The measure passed with the support of 12 of the 50 Republicans and all but three of the 50 Democrats. Both Maryland Democrats voted for it.

The vote was a personal victory for Sen. John McCain, the Arizona Republican who had fought for campaign finance overhaul for more than six years and had put the issue at the center of his presidential campaign last year.

"I have never been prouder to be a member of the United States Senate," McCain said as the votes were about to be cast. "I asked at the start of this debate for my colleagues to take a risk for America. I will go to my grave deeply grateful for the honor of being a part of it."

McCain said he would wait to celebrate until the measure is enacted and ready for signing in the Rose Garden by President Bush, who defeated him for the Republican nomination.

Opponents warned that the legislation would, in effect, mean the demise of the political parties, which have served to transfer to candidates vast sums of limitless, largely unregulated "soft money" from corporations, unions and individuals. Such soft money would be outlawed by the legislation.

Critics warned that more influence over the electoral system would shift to special interest groups and wealthy individuals who could spend money independently of the parties without limits.

"Welcome to the brave new world, where the voices of the parties are quieted and the voices of billionaires are enhanced," said Sen. Mitch McConnell, the Kentucky Republican who led the opposition to the measure in the Senate. "You are not going to take the money out of politics; you're going to take the party out of politics."

Bush, though never a strong advocate of rewriting the campaign finance laws, has signaled that he would probably sign overhaul legislation if it lands on his desk.

The president's stance, combined with yesterday's Senate vote, creates a new dynamic in the House, which passed similar legislation by wide margins in 1998 and 1999.

"He'll look at it when it reaches his desk," Scott McClellan, a White House spokesman, said of Bush's position on the campaign finance measure. "It's still going through the legislative process."

Meredith McGehee, a lobbyist for the reform group Common Cause, cautioned: "We've had strong bipartisan majorities in the past, but that doesn't mean there won't be a lot of people having second thoughts now that this looks like it might become law.
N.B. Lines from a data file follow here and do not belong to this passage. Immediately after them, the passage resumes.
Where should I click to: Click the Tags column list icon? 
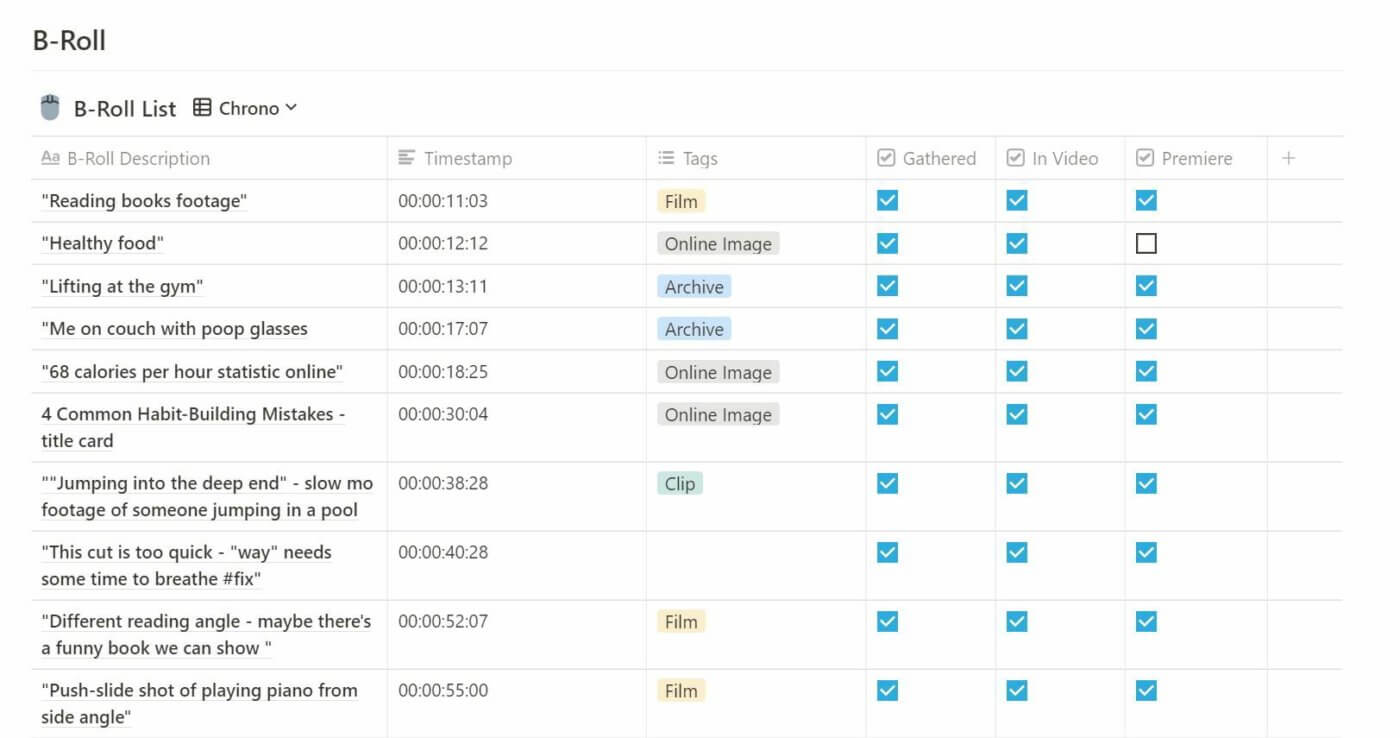(666, 158)
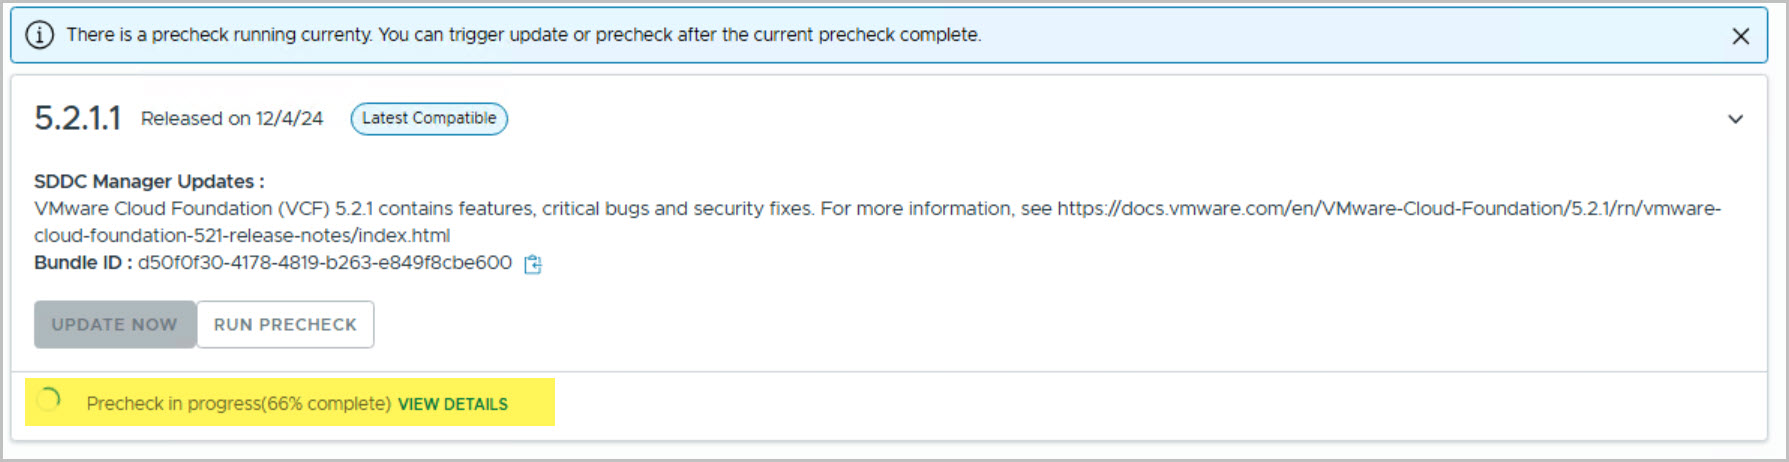Click the precheck running banner message text

coord(523,35)
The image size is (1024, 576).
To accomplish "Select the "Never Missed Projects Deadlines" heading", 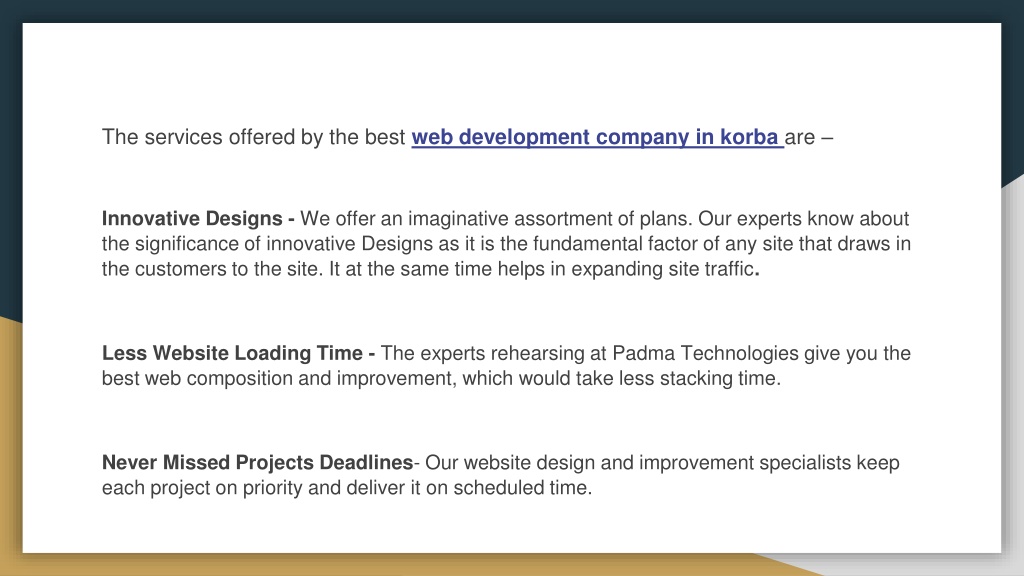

Already, we can see forces trying to bring this bill to a halt."

Reps. Christopher Shays, a Connecticut Republican, and Martin T. Meehan, a Massachusetts Democrat, the sponsors of the House version of the legislation, stood at the back of the Senate chamber last night to share in the victory. But the next step for the campaign finance measure is not clear.

House Republican leaders have no plan for taking up the measure. Rep. Thomas M. Davis III of Virginia, chairman of the Republican committee that raises money specifically for House candidates, suggested over the weekend that it might not be scheduled for a House vote until the fall.
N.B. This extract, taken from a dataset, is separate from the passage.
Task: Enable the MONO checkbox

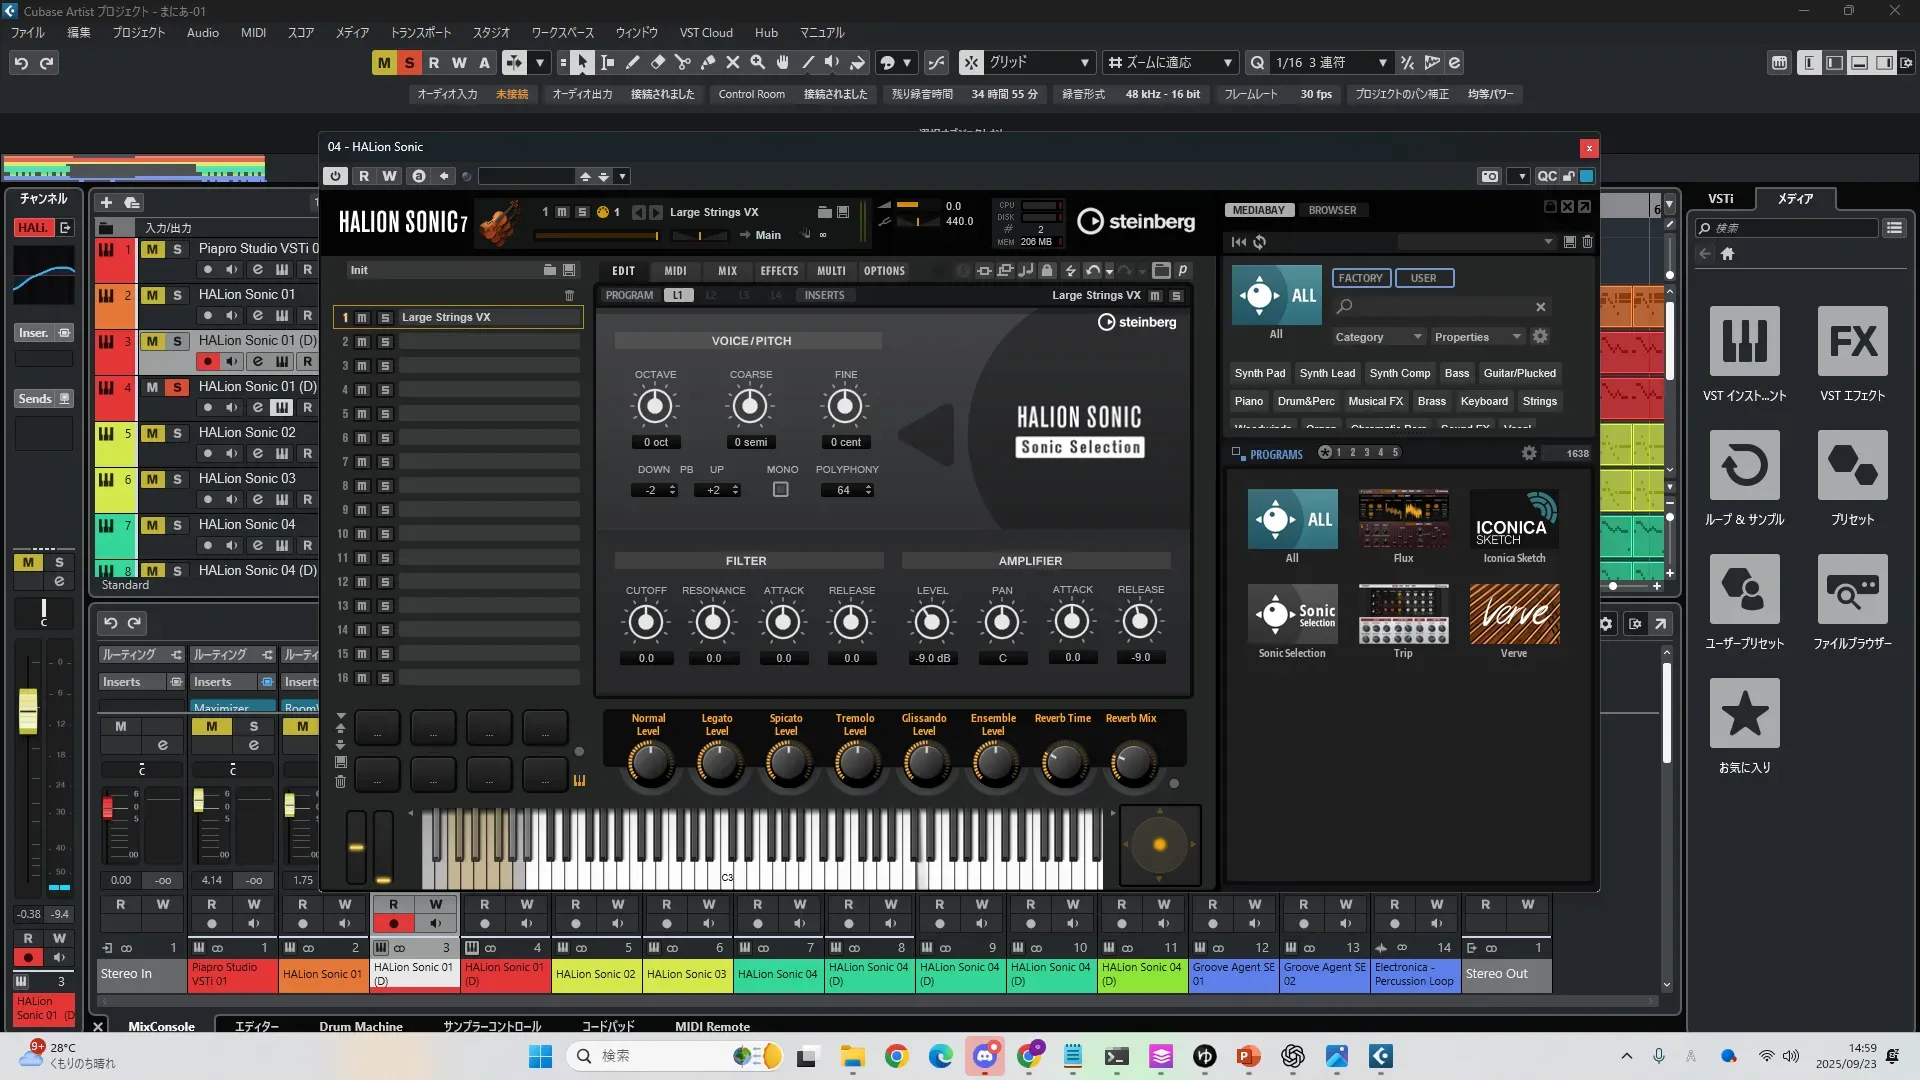Action: pos(781,490)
Even so, the Senate action yesterday represented what Sen. Russell D. Feingold, the Wisconsin Democrat who is McCain's co-sponsor, called "the best chance we've had in nearly two decades to rebuild the election system almost washed away by soft money."

If enacted, the measure would rewrite the federal campaign finance laws established more than 25 years ago in the wake of the Watergate scandal.
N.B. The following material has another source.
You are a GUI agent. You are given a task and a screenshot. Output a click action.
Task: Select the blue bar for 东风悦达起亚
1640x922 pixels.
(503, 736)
Its key provision would ban soft money. Soft money donations - which surged to a record high of nearly $500 million in the past election - are supposed to pay for "party building" activities. But increasingly, both major parties have used soft money to aid individual candidates, in effect bypassing the limits on direct donations to campaigns.

To cushion that blow, the legislation would double the 27-year-old limits on the amount that individuals could give to a candidate per election, to $2,000 from $1,000. And it would raise the total that a donor could give to candidates and the national parties combined, to $75,000 from $50,000, per two-year election cycle.

Those new ceilings would rise with inflation and come in response to complaints that the limits imposed in 1974 have not kept pace with the soaring costs of campaigns.

In addition, the limit on contributions to the national parties would rise from $20,000 to $25,000 per calendar year.